After ten years they returned again to Terra, where they wrote a joint account of the war on New Jerusalem, from a soldier's and nurse's point of view. Its substantial success encouraged another book of their years on Wyzhuursok. The experience there had been enriched by a powerful hypno-tutorial of the Wyzhnyny language and culture. And by considerable involvement in Wyzhnyny life, aided by friendship with several Wyzhnyny of varied gender and status. The book's best-seller performance surprised them.

The marriage produced two sons and a daughter. One son was named Arjan, the other Isaiah. The daughter was named Jael. The family visited the senior Jael and Isaiah several times after returning from Wyzhuursok.

Retiring from the military, Esau and Bjorg lived on Eridani Prime, to enjoy the 0.87 gee gravity. There they bought and resided on a small frontier "hobby farm," which Esau worked himself. They died in their nineties of natural causes.


***

The pirate ship Minerva, with Drago Dravec and his crew, showed up haggard and hungry in the Hart's Desire System. This was two days before, and most of a hyperspace year away from, the battle of Shakti. Dravec helped set up the planet's own "Project Noah," and a few weeks later married Ambassador Annalis Khai. After the peace, he managed a marginally legal import-export office for Harlan Cheregian, but seldom traveled offworld.

He is credited with having introduced war-gaming to Hart's Desire.


***

After the war, Male Infant Doe 731 had his name legally changed to Charley Gordon and, with Ophelia Kennah, left government service on liberal pensions, fortified by a very generous annuity to Charley, voted by parliament. Meanwhile, Alvaro Soong retired from the Admiralty and married Ophelia Kennah. Charley "gave away" the bride. For several years the three shared a comfortable condominium, in an affluent retirement community in the mountains of the Chiapas Prefecture, in the Central American Autonomy.

During those years (with travel breaks to attend live concerts all over Terra), Charley's major activity was research on a unified field theory that included psionics.

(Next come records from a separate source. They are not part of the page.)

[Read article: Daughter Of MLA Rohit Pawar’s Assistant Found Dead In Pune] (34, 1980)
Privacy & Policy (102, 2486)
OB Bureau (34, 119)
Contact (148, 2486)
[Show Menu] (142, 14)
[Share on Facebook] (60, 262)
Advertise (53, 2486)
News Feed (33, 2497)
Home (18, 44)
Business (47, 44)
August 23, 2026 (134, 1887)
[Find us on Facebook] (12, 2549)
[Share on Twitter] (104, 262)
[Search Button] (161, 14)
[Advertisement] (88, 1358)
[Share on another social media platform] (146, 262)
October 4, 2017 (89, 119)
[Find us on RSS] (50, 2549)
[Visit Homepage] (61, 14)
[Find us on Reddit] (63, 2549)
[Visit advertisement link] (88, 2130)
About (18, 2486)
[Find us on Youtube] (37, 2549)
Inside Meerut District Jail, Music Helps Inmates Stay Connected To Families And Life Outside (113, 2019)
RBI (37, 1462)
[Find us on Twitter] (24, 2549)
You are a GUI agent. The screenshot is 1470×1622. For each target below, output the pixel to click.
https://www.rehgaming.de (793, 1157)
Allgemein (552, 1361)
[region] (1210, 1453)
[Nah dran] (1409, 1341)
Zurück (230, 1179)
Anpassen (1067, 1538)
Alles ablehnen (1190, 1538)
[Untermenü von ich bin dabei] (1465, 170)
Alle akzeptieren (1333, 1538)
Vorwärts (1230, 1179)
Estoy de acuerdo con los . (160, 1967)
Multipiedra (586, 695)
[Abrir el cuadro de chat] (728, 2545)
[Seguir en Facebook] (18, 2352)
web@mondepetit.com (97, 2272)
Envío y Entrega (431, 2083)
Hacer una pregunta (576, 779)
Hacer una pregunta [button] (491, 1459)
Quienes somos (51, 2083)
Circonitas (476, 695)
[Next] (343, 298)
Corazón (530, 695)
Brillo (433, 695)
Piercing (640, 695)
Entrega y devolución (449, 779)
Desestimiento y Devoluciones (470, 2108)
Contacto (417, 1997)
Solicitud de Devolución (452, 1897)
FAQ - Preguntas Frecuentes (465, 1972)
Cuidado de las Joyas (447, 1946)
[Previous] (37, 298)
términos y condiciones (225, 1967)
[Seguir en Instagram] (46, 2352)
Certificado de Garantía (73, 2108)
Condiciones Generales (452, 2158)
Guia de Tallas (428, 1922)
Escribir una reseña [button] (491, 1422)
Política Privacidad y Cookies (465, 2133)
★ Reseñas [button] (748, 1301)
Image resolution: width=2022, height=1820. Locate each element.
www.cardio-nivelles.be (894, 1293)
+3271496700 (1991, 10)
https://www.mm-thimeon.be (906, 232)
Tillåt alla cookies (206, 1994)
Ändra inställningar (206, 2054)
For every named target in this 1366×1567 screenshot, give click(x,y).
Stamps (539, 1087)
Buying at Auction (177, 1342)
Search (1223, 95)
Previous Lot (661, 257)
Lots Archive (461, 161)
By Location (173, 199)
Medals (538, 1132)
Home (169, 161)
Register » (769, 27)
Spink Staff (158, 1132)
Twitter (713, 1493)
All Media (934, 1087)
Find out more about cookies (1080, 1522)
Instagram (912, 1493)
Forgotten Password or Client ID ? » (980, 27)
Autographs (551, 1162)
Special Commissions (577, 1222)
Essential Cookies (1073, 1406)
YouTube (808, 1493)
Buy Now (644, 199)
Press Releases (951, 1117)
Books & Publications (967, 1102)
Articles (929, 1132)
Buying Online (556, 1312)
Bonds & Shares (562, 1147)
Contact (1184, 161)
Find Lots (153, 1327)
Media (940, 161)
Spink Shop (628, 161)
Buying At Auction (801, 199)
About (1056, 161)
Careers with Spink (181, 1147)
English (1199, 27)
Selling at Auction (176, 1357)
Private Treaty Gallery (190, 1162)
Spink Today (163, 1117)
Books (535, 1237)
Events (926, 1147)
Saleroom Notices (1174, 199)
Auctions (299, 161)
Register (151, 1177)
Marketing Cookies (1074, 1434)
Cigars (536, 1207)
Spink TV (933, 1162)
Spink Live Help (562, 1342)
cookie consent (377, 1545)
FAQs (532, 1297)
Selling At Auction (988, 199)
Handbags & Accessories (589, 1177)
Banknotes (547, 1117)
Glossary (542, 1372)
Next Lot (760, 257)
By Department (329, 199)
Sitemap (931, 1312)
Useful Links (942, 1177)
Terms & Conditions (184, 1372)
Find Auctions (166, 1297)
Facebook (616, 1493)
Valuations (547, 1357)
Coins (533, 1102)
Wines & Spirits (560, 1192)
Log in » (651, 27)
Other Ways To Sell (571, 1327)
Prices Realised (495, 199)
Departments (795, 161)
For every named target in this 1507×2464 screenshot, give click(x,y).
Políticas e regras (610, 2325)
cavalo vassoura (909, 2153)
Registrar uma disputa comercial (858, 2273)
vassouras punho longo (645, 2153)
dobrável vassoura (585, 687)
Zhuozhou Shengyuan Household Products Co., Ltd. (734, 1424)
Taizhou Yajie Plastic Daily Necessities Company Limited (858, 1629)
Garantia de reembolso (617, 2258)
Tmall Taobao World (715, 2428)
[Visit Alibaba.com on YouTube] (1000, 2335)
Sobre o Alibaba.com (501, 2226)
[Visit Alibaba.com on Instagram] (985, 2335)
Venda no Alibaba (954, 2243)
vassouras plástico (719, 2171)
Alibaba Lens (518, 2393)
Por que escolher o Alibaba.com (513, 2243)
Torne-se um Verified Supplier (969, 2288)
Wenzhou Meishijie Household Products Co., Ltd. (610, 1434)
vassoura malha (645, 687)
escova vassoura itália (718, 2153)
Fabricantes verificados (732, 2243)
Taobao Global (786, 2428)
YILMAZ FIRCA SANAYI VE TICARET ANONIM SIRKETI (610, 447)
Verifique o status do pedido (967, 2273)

His mathematics was largely incomprehensible, however, except to a very few. More successful was the music he composed in odd moments. Strange, mostly beautiful music-some for instruments, some for voices, some for both. It was found therapeutic for many persons with physical as well as mental problems. (For still others it was psychologically addictive.)

Charley's research period led into what came to be known as "Charley Gordon's meditation phase," ending with three years spent mostly in silence, beneath a lovely canopy in a chan (zen) monastery garden near Kunming. There he was tended by monks, and visited by pilgrims not only from all over Terra, but from other worlds, including exchange youths from Wyzhuursok.

Afterward Charley remained at the monastery, but treated himself to a well-accessoried artificial intelligence, and spent a year secluded with his new "toy." After programming it to suit his needs, he composed a musical work which he titled Opus Number One: Logos for the Emotionally Centered. It was premiered by the Melbourne Symphony Orchestra, to a video/holo audience estimated at 2.7 billion, and a live audience of 11,736. In a post-performance interview, Charley described it as an improved form of his unified field theory.

Following a brief period of CNS deterioration, Charley Gordon died at age 67, one of the best-known and most loved persons in the Commonwealth.

Ophelia Kennah, then 84 years old, dictated her best-selling Memories of Charley, and died shortly afterward.